*DOCUMENT TEXT*.
____

The former New England Patriot is now a minority owner of an English soccer club, a WNBA team, and the Las Vegas Raiders. But according to Brady, building a winning culture is infinitely more important than building a respectable portfolio. And the GOAT has his own definition of “culture”.
It is “the product of people and their values,” wrote Brady. Culture is also incredibly fragile. And if everyone in an organization isn’t adhering to the same principles and rules, it can easily fall apart.
“As a leader or a boss, if you set the standard and make the rules, but you then don’t live up to that standard and you break those rules because you think they don’t apply to you. [Then], everyone will see through it and think that if you can break the rules, so can they. That’s the fastest way for a culture to crumble,” explained Brady.
The legend admitted that often in sports, teams have different sets of rules — one for the regular guys and one for the stars or the leaders. According to Brady, this can harm a team.
“You can get away with that when you’re winning, but it’s fatal the moment you face any amount of sustained adversity, especially if the failure you’re confronting is the result of not embodying the values you’ve claimed to embrace,” stated Brady.

____

*DATA UNDER STUDY*.
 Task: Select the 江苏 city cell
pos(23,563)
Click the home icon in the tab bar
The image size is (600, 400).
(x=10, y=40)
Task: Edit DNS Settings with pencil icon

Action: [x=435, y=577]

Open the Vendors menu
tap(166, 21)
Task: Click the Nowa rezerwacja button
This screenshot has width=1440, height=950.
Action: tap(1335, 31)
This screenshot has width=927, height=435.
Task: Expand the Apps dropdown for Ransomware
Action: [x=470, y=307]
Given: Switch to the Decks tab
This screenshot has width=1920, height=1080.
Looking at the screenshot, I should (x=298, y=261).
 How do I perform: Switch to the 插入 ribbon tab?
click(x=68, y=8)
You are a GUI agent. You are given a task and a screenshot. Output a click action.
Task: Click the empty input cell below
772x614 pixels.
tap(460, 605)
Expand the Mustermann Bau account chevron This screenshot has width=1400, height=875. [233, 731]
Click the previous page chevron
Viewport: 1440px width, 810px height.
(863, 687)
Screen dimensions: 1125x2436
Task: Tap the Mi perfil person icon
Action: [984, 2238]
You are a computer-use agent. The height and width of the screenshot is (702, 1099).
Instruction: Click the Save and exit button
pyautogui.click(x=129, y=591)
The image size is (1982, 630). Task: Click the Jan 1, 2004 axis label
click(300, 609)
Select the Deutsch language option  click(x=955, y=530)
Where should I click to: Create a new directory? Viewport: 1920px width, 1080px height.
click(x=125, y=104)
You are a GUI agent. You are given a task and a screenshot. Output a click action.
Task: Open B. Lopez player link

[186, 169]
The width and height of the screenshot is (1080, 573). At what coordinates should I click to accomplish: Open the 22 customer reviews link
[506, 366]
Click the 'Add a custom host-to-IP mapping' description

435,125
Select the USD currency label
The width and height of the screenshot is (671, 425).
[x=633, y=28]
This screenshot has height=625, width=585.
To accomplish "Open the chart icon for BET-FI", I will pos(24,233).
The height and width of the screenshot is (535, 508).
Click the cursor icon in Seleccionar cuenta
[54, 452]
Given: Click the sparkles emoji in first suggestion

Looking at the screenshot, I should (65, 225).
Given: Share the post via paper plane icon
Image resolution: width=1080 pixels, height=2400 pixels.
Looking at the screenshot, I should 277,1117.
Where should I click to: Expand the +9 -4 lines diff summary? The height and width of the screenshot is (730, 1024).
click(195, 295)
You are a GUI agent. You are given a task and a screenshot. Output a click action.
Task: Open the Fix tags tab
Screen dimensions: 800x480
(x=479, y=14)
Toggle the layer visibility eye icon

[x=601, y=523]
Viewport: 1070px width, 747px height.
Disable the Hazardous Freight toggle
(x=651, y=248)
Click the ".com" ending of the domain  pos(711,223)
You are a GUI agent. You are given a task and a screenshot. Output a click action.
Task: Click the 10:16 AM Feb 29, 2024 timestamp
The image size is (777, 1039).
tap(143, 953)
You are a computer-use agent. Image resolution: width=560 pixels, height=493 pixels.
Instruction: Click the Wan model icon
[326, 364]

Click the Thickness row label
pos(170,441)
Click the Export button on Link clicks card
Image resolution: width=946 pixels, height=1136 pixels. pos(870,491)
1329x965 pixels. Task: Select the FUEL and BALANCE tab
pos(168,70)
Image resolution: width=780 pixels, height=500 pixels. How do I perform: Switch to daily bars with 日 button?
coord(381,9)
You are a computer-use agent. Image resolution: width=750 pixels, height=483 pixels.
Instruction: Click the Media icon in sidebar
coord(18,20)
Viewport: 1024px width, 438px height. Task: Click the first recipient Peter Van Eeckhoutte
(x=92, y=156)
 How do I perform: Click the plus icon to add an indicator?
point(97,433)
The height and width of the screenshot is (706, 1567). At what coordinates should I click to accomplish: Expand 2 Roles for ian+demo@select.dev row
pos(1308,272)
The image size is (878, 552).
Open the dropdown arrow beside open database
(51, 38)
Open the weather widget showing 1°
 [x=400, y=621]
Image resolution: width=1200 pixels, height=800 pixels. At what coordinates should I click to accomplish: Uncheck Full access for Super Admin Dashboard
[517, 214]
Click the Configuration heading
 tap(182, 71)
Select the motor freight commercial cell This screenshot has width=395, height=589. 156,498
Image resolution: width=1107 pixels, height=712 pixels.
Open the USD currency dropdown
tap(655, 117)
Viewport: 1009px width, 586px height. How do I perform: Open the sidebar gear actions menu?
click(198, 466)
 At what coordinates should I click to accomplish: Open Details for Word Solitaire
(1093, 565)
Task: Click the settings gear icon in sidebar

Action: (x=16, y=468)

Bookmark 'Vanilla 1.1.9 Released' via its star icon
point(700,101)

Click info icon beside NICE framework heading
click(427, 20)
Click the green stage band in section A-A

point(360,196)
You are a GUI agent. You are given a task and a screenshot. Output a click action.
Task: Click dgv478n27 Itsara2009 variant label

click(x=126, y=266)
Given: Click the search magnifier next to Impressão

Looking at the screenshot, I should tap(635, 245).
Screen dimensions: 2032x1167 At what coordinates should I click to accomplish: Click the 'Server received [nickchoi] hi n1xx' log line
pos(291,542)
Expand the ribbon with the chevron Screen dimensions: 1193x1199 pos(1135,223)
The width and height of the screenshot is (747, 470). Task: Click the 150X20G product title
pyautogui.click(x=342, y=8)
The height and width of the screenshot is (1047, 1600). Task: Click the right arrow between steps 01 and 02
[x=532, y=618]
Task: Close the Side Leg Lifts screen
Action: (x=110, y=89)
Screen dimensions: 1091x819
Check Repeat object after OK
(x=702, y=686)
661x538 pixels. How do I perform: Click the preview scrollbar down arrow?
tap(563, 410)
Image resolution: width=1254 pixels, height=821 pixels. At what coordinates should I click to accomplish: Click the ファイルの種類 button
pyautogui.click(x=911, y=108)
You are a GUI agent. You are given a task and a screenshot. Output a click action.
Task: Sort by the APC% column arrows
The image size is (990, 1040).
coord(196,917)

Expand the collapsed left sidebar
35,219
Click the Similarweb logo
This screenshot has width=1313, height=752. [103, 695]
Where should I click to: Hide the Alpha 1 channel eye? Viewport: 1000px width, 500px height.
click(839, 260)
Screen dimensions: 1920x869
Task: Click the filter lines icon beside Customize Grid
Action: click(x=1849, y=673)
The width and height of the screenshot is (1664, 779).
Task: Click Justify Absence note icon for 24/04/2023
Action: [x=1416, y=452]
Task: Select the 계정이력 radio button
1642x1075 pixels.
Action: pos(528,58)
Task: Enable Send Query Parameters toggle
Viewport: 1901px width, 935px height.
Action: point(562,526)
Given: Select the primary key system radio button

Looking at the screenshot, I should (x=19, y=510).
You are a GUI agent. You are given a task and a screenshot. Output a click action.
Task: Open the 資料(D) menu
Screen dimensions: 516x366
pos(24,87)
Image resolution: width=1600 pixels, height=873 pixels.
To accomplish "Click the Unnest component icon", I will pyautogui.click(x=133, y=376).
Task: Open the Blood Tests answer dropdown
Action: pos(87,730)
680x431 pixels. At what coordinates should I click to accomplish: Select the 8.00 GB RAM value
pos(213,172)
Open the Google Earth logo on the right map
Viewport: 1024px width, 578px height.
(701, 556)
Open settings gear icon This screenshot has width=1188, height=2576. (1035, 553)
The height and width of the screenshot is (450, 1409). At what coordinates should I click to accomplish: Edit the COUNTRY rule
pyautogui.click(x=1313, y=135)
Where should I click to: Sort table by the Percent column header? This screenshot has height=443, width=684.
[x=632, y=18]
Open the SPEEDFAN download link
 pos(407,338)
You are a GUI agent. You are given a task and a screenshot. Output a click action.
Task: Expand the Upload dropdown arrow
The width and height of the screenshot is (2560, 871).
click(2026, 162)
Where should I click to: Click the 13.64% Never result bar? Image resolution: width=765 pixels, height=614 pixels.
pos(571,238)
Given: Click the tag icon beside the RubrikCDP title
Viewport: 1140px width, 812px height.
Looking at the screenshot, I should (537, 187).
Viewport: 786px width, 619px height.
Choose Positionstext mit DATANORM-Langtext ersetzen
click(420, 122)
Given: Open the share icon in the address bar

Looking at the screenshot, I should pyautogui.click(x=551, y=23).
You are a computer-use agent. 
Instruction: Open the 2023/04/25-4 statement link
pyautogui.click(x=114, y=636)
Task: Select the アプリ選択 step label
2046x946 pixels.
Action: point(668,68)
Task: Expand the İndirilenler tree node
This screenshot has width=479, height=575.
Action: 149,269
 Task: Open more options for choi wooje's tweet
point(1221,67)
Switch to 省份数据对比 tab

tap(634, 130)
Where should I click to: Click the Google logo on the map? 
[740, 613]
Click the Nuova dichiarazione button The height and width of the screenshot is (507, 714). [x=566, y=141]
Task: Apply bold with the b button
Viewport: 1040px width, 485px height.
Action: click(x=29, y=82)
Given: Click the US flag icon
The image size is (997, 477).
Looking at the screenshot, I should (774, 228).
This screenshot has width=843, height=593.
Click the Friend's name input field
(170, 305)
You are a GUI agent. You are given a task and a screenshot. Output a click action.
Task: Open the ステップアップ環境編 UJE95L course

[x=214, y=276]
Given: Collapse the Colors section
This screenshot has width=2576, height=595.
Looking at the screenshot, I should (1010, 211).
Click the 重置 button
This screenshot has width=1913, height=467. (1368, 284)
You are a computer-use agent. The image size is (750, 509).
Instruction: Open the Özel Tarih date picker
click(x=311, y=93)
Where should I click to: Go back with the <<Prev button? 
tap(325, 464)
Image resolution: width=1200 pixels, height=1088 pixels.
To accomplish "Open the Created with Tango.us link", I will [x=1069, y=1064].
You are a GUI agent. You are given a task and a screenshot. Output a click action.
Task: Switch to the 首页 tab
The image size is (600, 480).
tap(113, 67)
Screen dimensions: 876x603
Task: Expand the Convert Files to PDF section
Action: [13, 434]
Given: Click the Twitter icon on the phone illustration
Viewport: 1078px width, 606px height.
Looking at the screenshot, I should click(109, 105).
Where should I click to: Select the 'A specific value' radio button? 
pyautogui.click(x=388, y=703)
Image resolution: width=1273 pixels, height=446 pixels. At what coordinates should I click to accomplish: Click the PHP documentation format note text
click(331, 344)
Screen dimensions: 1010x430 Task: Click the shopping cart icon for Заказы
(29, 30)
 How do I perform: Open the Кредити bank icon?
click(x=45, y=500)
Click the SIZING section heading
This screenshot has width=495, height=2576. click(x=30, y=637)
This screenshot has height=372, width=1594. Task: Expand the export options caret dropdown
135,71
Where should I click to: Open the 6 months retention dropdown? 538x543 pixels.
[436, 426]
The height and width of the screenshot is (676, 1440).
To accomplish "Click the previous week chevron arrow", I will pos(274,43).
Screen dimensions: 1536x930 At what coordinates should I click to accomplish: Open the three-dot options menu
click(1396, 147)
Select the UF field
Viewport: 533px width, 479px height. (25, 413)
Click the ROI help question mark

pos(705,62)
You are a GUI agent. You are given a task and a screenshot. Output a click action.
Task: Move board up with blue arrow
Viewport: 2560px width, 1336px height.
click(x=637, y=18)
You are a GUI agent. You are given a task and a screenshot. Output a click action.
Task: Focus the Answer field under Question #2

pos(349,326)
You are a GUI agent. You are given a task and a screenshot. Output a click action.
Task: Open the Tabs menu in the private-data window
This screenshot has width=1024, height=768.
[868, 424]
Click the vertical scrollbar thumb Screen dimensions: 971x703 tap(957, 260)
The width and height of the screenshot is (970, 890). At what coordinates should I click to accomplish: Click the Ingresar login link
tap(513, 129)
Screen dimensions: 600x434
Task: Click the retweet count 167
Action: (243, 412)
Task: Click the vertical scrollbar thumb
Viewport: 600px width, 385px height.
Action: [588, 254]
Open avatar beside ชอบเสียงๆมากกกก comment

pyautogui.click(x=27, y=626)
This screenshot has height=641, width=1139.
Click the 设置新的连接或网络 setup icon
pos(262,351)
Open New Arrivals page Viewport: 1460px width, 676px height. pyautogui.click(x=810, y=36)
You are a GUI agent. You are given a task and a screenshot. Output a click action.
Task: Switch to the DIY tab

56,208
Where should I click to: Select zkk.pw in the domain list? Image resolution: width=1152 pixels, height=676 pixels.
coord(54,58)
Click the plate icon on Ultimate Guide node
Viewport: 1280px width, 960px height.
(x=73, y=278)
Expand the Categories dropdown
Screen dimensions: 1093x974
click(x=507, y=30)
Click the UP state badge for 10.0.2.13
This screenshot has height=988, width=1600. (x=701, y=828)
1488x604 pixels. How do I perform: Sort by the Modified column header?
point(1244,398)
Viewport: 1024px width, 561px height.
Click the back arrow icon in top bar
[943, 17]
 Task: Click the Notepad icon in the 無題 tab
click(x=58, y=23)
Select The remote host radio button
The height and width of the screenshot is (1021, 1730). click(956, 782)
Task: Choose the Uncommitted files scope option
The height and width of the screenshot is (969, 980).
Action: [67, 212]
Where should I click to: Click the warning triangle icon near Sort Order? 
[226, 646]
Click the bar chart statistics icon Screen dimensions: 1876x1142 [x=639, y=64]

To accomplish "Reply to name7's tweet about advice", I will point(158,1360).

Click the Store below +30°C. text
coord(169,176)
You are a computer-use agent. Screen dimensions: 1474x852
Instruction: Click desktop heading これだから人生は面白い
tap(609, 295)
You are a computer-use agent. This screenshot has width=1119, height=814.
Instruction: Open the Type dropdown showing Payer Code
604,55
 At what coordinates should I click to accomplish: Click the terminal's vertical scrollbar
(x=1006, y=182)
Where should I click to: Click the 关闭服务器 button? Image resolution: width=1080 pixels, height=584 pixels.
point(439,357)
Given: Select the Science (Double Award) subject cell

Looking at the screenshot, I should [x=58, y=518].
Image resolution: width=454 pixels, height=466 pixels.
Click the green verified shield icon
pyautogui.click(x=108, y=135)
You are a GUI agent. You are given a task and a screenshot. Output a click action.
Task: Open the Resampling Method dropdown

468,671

____

Reproduce the passage above on Tom Brady and team culture in full, word for word.

The former New England Patriot is now a minority owner of an English soccer club, a WNBA team, and the Las Vegas Raiders. But according to Brady, building a winning culture is infinitely more important than building a respectable portfolio. And the GOAT has his own definition of “culture”.
It is “the product of people and their values,” wrote Brady. Culture is also incredibly fragile. And if everyone in an organization isn’t adhering to the same principles and rules, it can easily fall apart.
“As a leader or a boss, if you set the standard and make the rules, but you then don’t live up to that standard and you break those rules because you think they don’t apply to you. [Then], everyone will see through it and think that if you can break the rules, so can they. That’s the fastest way for a culture to crumble,” explained Brady.
The legend admitted that often in sports, teams have different sets of rules — one for the regular guys and one for the stars or the leaders. According to Brady, this can harm a team.
“You can get away with that when you’re winning, but it’s fatal the moment you face any amount of sustained adversity, especially if the failure you’re confronting is the result of not embodying the values you’ve claimed to embrace,” stated Brady.